- _The task_
Copy nothing but the lines from the one containing "The image size is (908, 424)." through the last line of the entries below, exactly as written and without pictures.

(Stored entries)

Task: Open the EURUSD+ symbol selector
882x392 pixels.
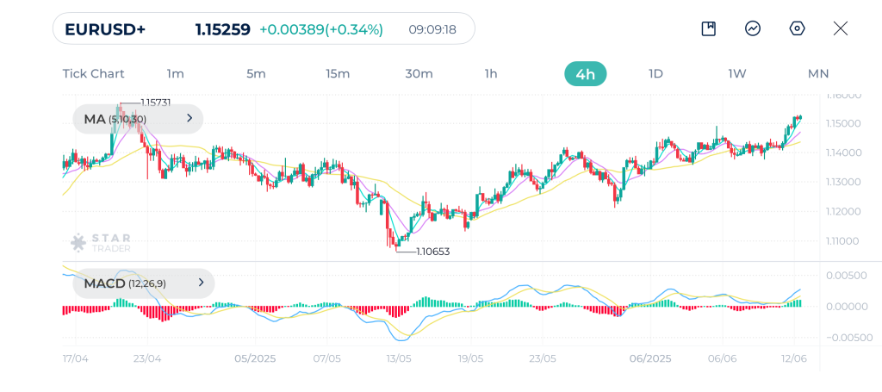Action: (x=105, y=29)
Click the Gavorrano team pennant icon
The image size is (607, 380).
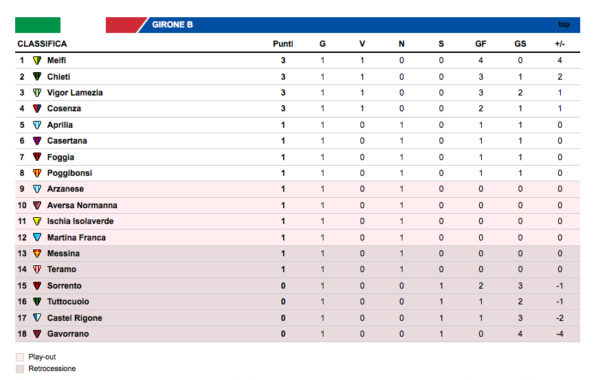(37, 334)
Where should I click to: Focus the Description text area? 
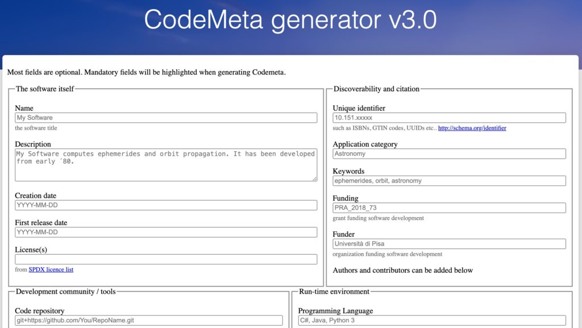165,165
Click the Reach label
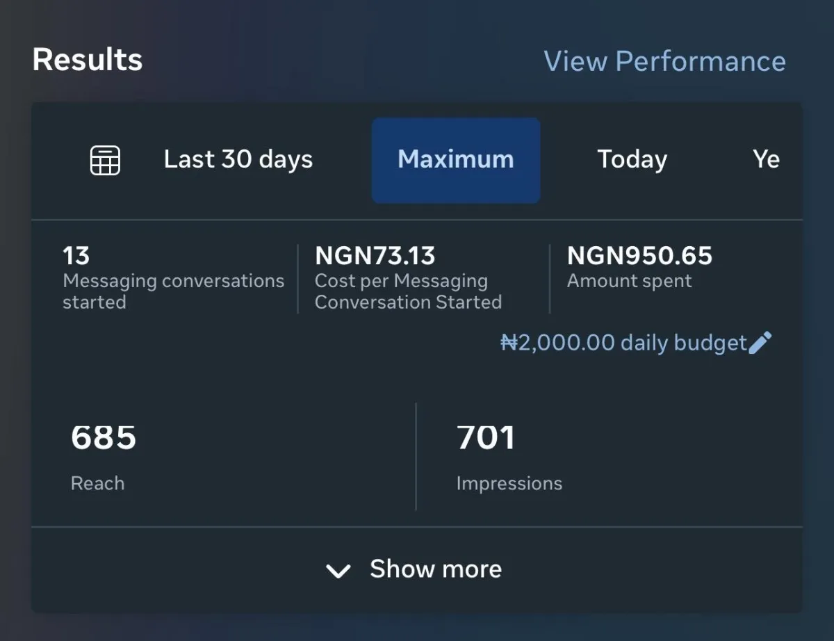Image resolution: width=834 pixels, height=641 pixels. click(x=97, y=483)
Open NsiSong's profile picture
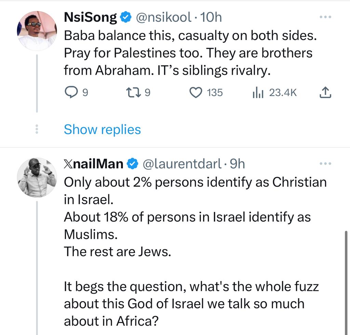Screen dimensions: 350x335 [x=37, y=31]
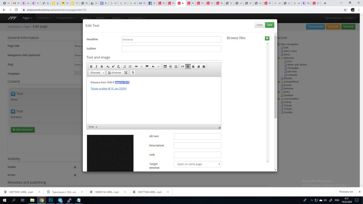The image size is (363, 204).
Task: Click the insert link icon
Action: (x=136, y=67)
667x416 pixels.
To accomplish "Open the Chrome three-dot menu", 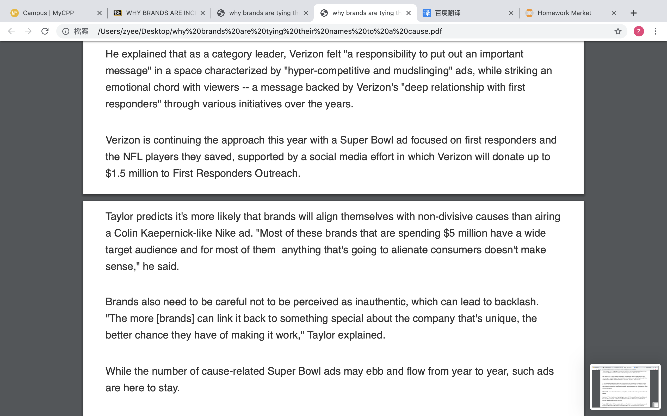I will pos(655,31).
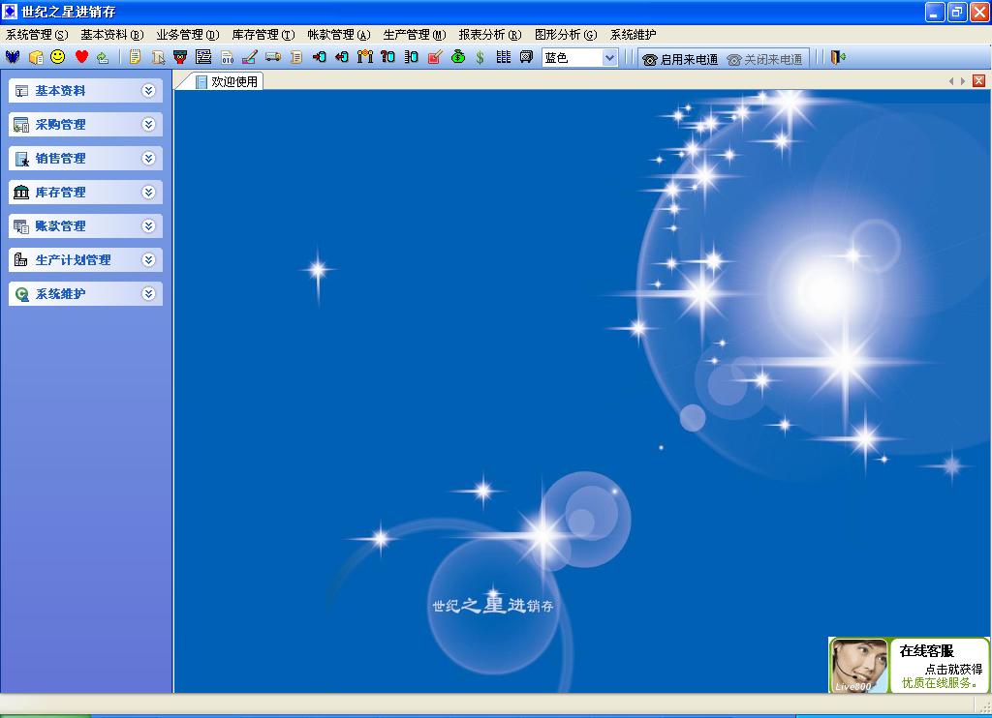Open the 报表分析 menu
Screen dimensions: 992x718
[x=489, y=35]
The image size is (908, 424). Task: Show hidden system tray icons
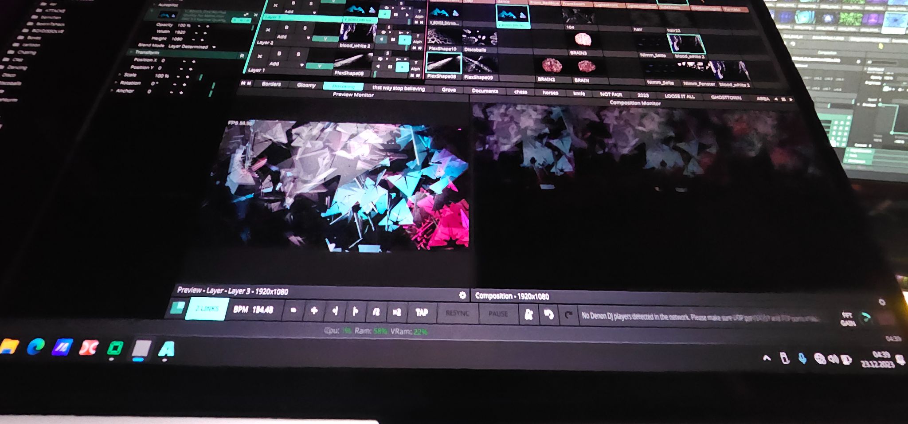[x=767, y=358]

- _Result of the exercise_
The image size is (908, 424). Task: Show hidden system tray icons
[x=767, y=358]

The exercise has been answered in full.